**EXERCISE DESCRIPTION**
Copy the entries from the line that has "Viewport: 1161px width, 683px" through the line that has "point(249,1514)", replacing "Instruction" with "Goal" and changing nothing else.

**EXERCISE INPUT**
|---|

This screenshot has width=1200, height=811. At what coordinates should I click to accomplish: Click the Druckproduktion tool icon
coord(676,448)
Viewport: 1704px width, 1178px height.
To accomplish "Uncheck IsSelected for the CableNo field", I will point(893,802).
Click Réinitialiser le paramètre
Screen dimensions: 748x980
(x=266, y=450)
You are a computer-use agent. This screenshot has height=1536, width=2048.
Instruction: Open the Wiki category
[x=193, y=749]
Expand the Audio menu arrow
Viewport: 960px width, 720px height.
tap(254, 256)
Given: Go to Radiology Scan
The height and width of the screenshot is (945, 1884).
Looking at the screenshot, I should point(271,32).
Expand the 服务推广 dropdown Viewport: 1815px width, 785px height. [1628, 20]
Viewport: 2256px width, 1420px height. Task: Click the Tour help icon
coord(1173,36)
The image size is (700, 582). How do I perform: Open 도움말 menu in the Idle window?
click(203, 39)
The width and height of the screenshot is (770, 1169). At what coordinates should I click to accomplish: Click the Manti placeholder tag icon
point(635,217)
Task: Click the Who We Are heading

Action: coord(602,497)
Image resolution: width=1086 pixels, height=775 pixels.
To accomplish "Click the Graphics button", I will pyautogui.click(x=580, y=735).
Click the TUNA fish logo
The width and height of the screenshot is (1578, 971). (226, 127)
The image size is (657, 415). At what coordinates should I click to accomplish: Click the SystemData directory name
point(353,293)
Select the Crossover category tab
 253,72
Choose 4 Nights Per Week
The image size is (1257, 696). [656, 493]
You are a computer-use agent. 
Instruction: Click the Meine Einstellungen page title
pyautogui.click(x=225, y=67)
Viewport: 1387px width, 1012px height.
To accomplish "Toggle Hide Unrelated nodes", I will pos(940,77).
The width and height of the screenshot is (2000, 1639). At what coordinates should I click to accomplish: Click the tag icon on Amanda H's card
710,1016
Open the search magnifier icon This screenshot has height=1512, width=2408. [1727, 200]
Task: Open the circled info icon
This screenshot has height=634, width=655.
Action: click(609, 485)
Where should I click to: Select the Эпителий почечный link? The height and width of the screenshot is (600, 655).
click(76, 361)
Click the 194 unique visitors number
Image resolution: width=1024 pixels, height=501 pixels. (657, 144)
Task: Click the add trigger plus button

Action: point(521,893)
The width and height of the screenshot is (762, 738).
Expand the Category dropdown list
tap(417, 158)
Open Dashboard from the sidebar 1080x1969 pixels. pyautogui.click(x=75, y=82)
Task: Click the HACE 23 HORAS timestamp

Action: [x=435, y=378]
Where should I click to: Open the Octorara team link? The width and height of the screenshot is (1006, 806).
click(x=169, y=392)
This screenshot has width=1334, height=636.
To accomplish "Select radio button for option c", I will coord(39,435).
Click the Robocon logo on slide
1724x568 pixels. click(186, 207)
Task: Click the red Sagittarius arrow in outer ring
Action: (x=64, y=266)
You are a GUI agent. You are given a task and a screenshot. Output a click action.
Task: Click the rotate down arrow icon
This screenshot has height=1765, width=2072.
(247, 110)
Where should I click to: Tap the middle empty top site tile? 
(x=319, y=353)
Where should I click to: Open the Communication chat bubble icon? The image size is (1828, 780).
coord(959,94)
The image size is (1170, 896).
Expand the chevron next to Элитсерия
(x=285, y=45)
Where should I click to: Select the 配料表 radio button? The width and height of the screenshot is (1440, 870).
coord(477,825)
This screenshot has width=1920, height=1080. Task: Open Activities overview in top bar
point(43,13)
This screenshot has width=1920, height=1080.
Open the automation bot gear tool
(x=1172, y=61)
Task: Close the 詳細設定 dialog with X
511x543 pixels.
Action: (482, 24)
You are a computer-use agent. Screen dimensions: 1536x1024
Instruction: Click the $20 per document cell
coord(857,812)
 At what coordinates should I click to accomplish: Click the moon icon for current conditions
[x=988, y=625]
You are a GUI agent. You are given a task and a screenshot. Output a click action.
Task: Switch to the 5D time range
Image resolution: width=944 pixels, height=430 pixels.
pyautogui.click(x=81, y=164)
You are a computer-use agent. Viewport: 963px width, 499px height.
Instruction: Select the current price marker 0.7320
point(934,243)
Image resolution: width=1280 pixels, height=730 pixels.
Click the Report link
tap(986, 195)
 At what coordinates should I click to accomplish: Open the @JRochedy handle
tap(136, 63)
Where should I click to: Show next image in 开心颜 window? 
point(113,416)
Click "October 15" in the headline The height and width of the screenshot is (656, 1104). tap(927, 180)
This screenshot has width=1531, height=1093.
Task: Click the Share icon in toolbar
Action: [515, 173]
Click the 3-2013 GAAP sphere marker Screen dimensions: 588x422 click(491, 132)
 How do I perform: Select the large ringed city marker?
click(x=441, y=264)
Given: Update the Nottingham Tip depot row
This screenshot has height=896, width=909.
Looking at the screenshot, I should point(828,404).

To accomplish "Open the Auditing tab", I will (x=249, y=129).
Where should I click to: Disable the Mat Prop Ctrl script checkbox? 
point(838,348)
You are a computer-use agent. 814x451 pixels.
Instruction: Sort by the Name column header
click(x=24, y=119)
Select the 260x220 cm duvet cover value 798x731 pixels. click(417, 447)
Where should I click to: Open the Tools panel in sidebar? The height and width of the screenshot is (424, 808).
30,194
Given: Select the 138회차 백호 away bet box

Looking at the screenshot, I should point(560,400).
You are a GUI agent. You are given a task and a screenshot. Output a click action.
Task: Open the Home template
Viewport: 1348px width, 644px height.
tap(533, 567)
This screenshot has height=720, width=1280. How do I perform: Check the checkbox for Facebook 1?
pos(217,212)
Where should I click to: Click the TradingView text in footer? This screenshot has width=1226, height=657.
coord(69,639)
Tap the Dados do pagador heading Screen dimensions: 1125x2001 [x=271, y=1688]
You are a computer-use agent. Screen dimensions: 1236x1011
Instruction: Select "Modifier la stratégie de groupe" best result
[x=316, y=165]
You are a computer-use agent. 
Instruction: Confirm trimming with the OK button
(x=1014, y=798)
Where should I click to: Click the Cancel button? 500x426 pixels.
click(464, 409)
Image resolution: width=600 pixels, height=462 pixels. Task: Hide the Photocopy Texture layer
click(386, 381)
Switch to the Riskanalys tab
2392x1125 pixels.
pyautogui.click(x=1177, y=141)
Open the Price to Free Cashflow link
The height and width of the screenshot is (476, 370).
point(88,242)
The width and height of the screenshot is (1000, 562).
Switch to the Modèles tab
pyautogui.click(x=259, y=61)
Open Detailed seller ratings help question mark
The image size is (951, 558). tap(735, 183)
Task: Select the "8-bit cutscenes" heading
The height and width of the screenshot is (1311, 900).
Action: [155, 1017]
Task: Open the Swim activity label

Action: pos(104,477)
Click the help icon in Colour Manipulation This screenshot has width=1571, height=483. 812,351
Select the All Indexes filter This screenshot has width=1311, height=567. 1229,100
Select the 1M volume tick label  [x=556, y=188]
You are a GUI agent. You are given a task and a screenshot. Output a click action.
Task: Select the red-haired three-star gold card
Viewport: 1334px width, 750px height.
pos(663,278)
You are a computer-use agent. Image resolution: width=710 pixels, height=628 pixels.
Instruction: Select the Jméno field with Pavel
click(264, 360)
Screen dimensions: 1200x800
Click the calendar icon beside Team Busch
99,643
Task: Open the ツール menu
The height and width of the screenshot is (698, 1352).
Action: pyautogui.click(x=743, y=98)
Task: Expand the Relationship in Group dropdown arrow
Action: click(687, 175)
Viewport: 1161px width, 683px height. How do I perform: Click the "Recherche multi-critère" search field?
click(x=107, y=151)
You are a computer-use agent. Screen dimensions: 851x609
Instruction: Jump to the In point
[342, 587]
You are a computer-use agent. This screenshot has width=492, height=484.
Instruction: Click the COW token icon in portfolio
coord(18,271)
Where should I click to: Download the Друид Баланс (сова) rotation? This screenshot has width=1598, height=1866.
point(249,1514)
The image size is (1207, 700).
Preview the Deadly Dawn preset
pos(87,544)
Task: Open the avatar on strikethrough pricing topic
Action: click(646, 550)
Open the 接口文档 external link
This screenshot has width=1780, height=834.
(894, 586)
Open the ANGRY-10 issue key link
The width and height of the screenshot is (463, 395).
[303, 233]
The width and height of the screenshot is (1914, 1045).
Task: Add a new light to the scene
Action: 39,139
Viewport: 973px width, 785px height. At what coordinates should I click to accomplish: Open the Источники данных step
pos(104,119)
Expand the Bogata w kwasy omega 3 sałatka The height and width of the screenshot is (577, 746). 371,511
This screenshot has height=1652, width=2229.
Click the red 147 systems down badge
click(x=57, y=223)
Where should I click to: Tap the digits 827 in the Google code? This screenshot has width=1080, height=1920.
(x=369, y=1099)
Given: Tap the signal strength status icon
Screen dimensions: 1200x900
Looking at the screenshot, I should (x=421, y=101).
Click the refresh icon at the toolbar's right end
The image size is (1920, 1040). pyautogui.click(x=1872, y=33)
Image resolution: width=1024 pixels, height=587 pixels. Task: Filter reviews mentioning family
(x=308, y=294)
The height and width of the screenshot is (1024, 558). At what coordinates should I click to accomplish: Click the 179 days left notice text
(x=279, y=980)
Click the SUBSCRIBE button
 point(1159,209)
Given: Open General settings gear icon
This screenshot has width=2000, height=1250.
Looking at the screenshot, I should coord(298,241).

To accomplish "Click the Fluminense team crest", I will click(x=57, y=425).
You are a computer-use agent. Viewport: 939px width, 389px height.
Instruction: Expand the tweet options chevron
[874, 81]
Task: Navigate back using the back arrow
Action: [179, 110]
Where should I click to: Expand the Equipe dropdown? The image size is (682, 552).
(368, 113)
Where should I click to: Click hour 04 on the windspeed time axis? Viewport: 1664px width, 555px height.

|---|

**WRITTEN REPLY**
Viewport: 1161px width, 683px height. How do I perform: Click the "Recherche multi-critère" search field?
click(x=107, y=151)
You are a computer-use agent. Screen dimensions: 851x609
Goal: Jump to the In point
[342, 587]
You are a computer-use agent. This screenshot has width=492, height=484.
Goal: Click the COW token icon in portfolio
coord(18,271)
Where should I click to: Download the Друид Баланс (сова) rotation? This screenshot has width=1598, height=1866.
point(249,1514)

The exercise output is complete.